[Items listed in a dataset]
__________________________________________________
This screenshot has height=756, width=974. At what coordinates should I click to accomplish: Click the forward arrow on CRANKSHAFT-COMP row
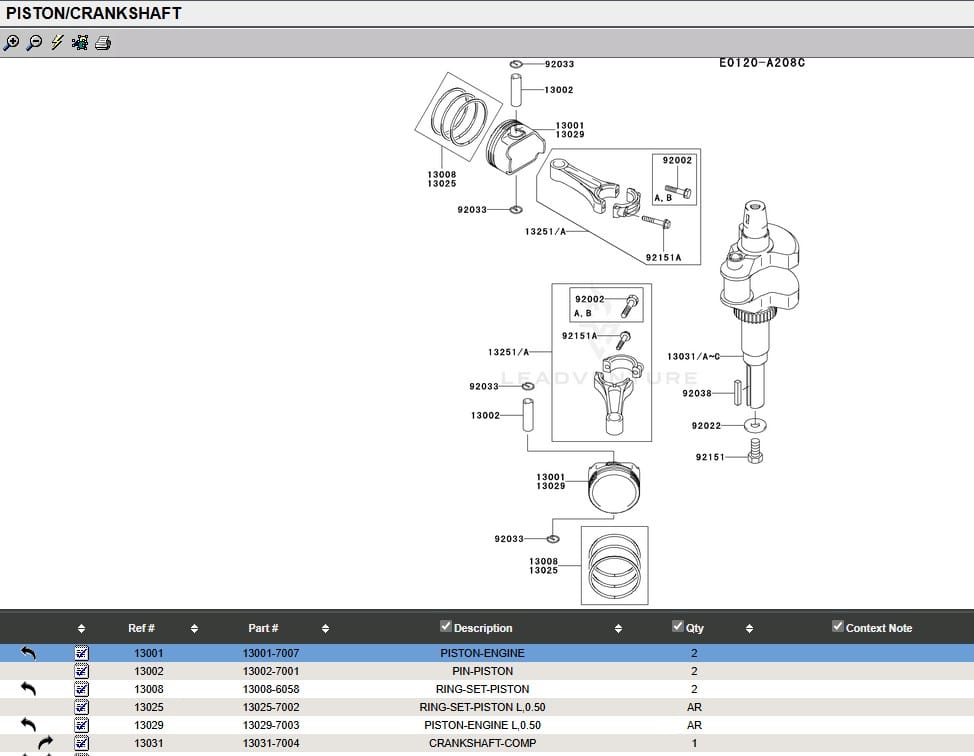click(45, 743)
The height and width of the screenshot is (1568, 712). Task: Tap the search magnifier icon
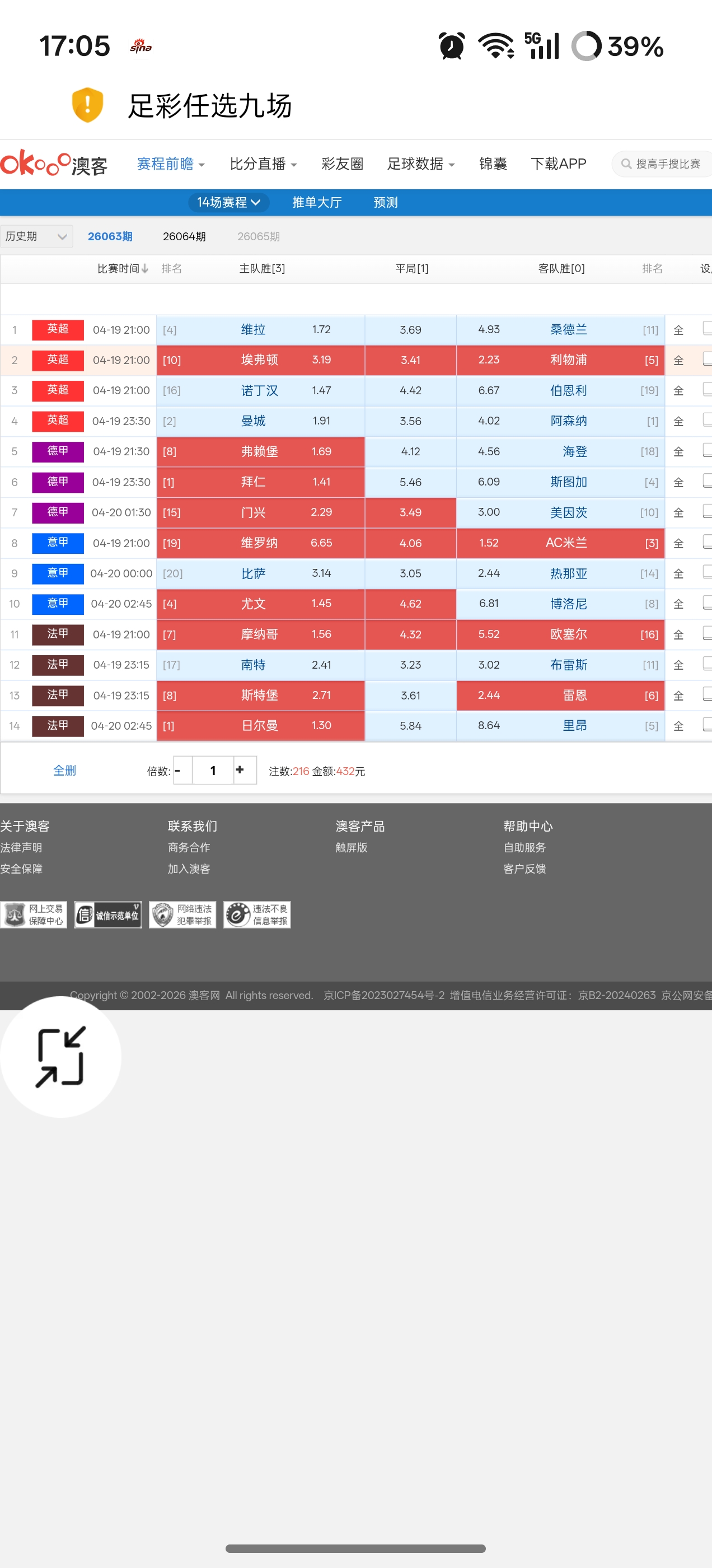(x=626, y=164)
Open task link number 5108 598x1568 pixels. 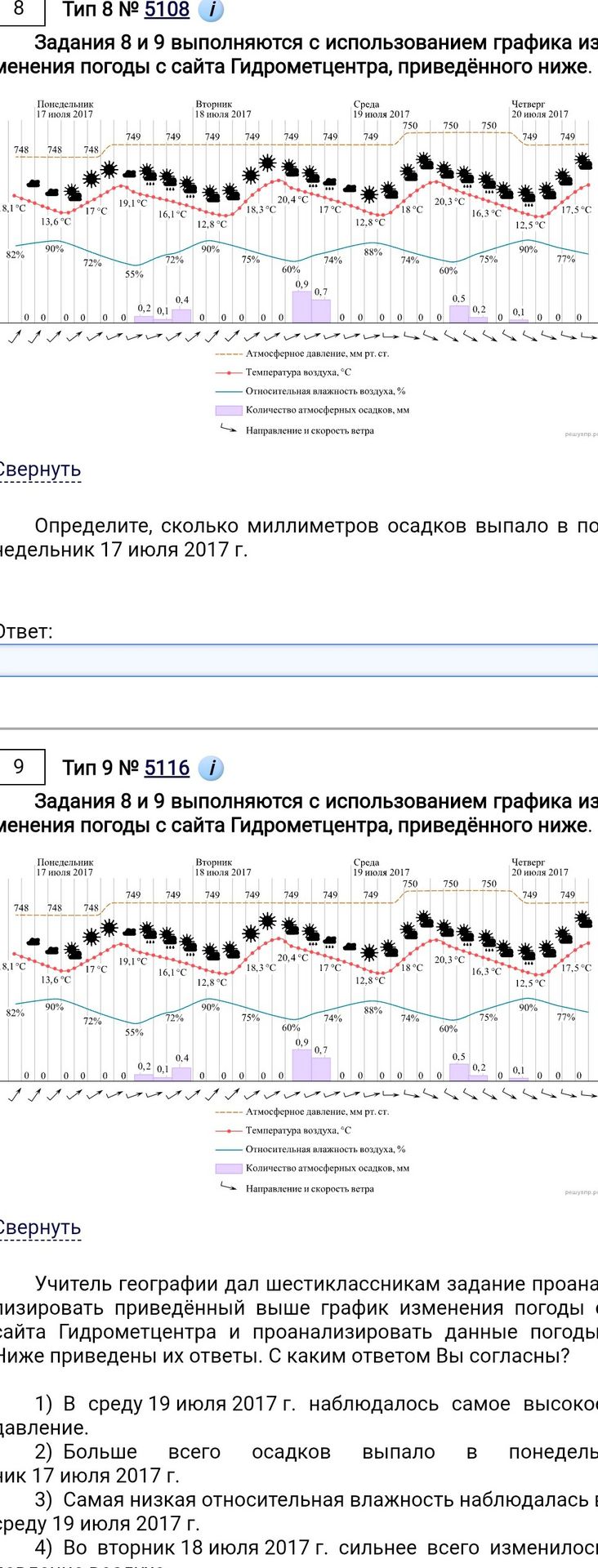click(x=167, y=10)
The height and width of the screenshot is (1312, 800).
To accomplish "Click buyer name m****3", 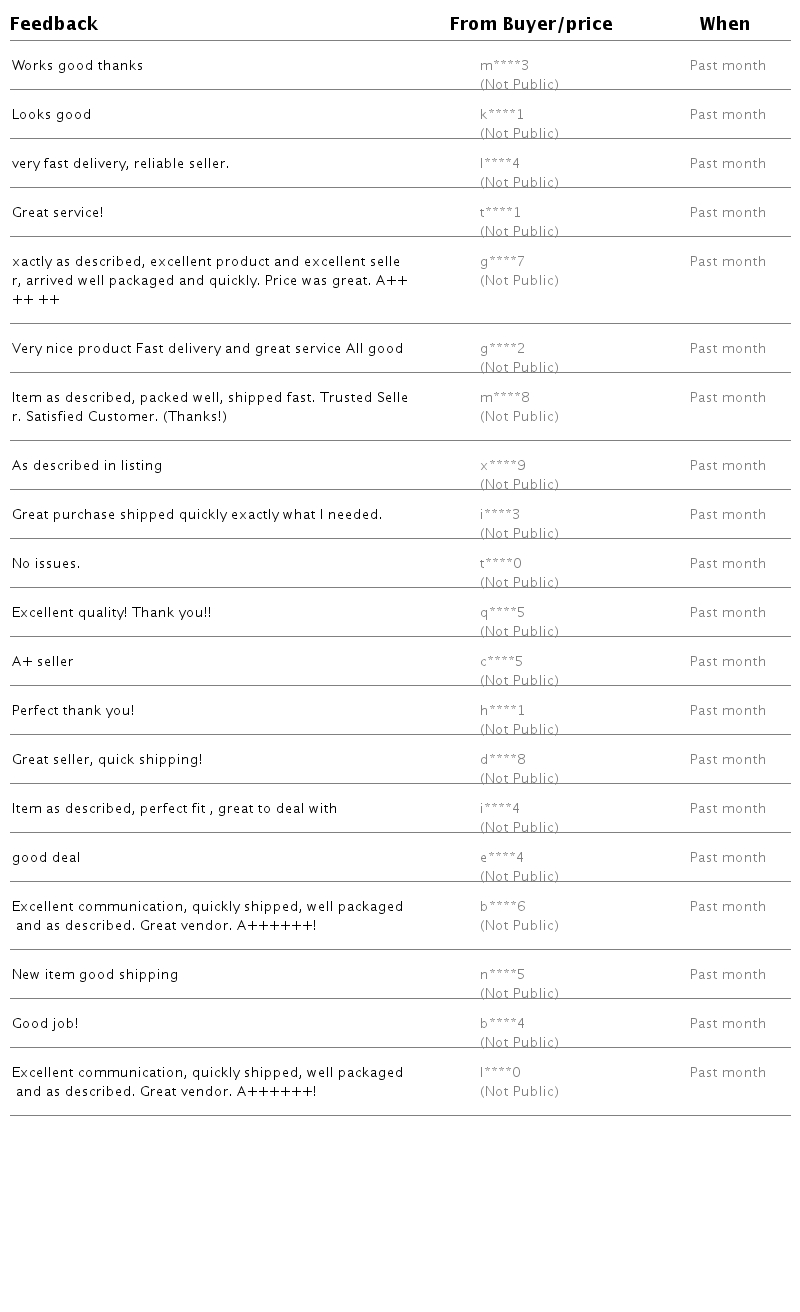I will (x=504, y=66).
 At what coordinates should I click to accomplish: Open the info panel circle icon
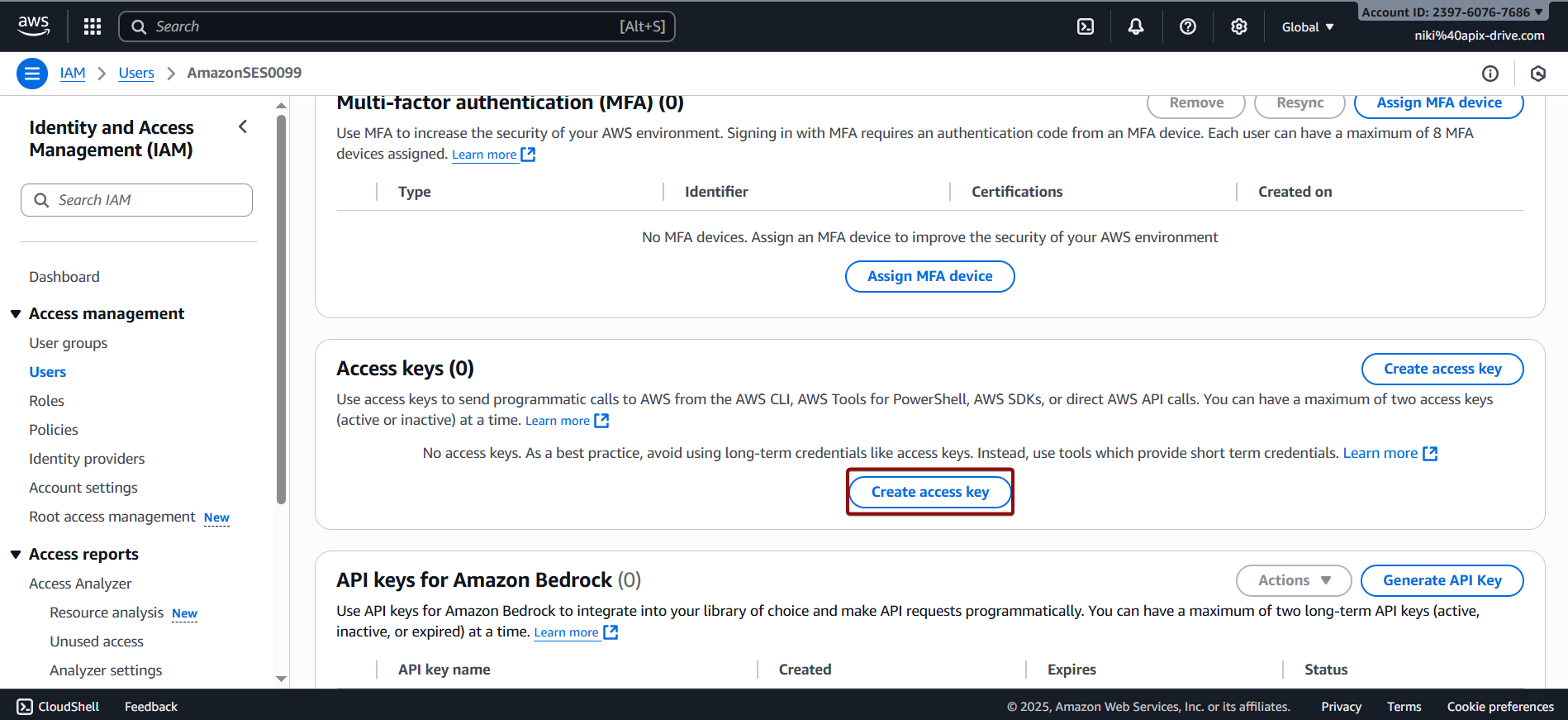point(1490,74)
__________________________________________________
Nothing but the lines from the one containing "At what coordinates should I click to accomplish: Open" through the end of the entries should be written out, exactly and without pictures.

- _Your solution_
 At what coordinates should I click to accomplish: Open the info panel circle icon
point(1490,74)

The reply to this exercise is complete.